Wednesday, March 25, 2020

Unconscionability In Contracts

Unconscionability can be seen as the use of context, not to interpret the promise, but to decide whether the promise should be enforceable. It is generally considered the buyer's responsibility or the responsibility of the person who carries out the contract to fully understand the terms of the contract (caveat emptor). But, according to Walker-Thomas II (US Case), "When a party of little bargaining power, and hence little real choice, signs a commercially unreasonable contract with little or no knowledge of its terms, it is hardly likely that consent was ever given to all the terms."

Unconscionable contracts are structured in such a way as to benefit one party and to place harsh, unfair, unreasonable conditions on the other. The unconscionable contract is one which is so gross and unfair in the light of the time and place, and the market standards that it can not be implemented. The unconscionability doctrine enables the court to interfere in the parties' contractual arrangements and change such agreements.

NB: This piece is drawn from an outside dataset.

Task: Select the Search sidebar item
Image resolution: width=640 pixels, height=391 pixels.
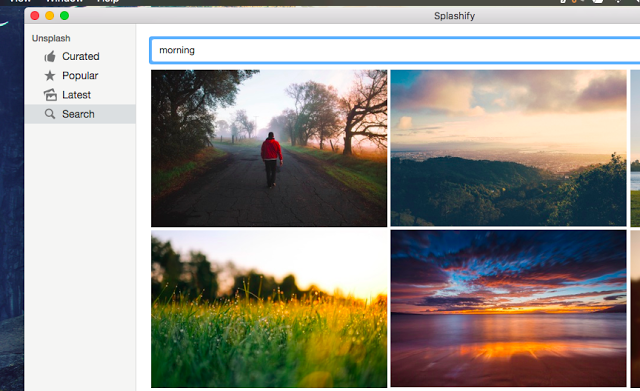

The 199th Law Commission report talks about two kinds of unconscionability in contracts:
1. Procedural Unconscionability: A contract or a term is procedurally unfair if it has resulted in an unjust advantage or unjust disadvantage to one party on account of the conduct of the other party or the 5 manner in which or the circumstances under which the contract has been entered into or the term thereof has been arrived at by the parties. (Recommendation of Law Commission of India, 199th Report)  
2. Substantive Unconscionability A contract or a term thereof shall be treated as unfair if the contract or terms thereof are by themselves harsh, oppressive or unconscionable. If the court as a matter of law finds the contract or any clause of the contract to have been unconscionable at the time it was made the court may refuse to enforce the contract, or it may enforce the remainder of the contract without the unconscionable clause, or it may so limit the application of any unconscionable clause as to avoid any unconscionable result. (Recommendation of Law Commission of India, 199th Report)
In several cases, where the transactions are absolutely unconscionable, Indian courts have stringently come out with a firm hand to annul such transactions. For example, consider a situation when one party is in an extremely powerful and controlling position, and the other is a very weak party, for a consideration that is manifestly poor and grossly insufficient. If they enter into an arrangement to transfer a land in a way that even a common man would not hesitate for a moment to comment that the weaker party has been fully duped, then the unconscionability rule has been used by the courts to ensure that the strong party is not permitted to push the weaker party to the ground.

Unconscionability is a valuable and necessary defense for smaller groups of businesses/producers, especially when they are entering into contracts with huge companies. I have personally come across a case of a small client overridden by a big company, that I worked on closely in my previous internship, and the unconscionability of their contractual clauses was one of the key pleas that the firm placed on behalf of the client.